=== Section Start ===

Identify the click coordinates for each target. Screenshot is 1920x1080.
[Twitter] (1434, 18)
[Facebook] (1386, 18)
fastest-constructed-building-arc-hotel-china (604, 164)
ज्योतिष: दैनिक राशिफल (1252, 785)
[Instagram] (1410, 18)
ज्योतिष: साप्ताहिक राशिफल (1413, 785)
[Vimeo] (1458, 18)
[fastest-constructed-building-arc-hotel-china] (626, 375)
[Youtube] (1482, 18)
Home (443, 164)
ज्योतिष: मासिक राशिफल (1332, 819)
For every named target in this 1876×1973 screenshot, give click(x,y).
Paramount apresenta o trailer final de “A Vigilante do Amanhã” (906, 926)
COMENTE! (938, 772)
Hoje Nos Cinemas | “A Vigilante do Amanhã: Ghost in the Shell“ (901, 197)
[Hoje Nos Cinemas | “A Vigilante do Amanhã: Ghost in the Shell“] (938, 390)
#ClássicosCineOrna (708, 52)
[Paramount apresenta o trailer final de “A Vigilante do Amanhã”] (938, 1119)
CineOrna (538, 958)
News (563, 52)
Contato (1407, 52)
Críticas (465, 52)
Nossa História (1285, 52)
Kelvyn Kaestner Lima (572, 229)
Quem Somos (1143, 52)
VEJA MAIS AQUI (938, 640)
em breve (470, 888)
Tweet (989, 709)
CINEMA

=== Section End ===

Make a verbatim copy of every entry shown above.

Identify the click coordinates for each target. Screenshot is 1920x1080.
[Twitter] (1434, 18)
[Facebook] (1386, 18)
fastest-constructed-building-arc-hotel-china (604, 164)
ज्योतिष: दैनिक राशिफल (1252, 785)
[Instagram] (1410, 18)
ज्योतिष: साप्ताहिक राशिफल (1413, 785)
[Vimeo] (1458, 18)
[fastest-constructed-building-arc-hotel-china] (626, 375)
[Youtube] (1482, 18)
Home (443, 164)
ज्योतिष: मासिक राशिफल (1332, 819)
For every named target in this 1876×1973 screenshot, give click(x,y).
Paramount apresenta o trailer final de “A Vigilante do Amanhã” (906, 926)
COMENTE! (938, 772)
Hoje Nos Cinemas | “A Vigilante do Amanhã: Ghost in the Shell“ (901, 197)
[Hoje Nos Cinemas | “A Vigilante do Amanhã: Ghost in the Shell“] (938, 390)
#ClássicosCineOrna (708, 52)
[Paramount apresenta o trailer final de “A Vigilante do Amanhã”] (938, 1119)
CineOrna (538, 958)
News (563, 52)
Contato (1407, 52)
Críticas (465, 52)
Nossa História (1285, 52)
Kelvyn Kaestner Lima (572, 229)
Quem Somos (1143, 52)
VEJA MAIS AQUI (938, 640)
em breve (470, 888)
Tweet (989, 709)
CINEMA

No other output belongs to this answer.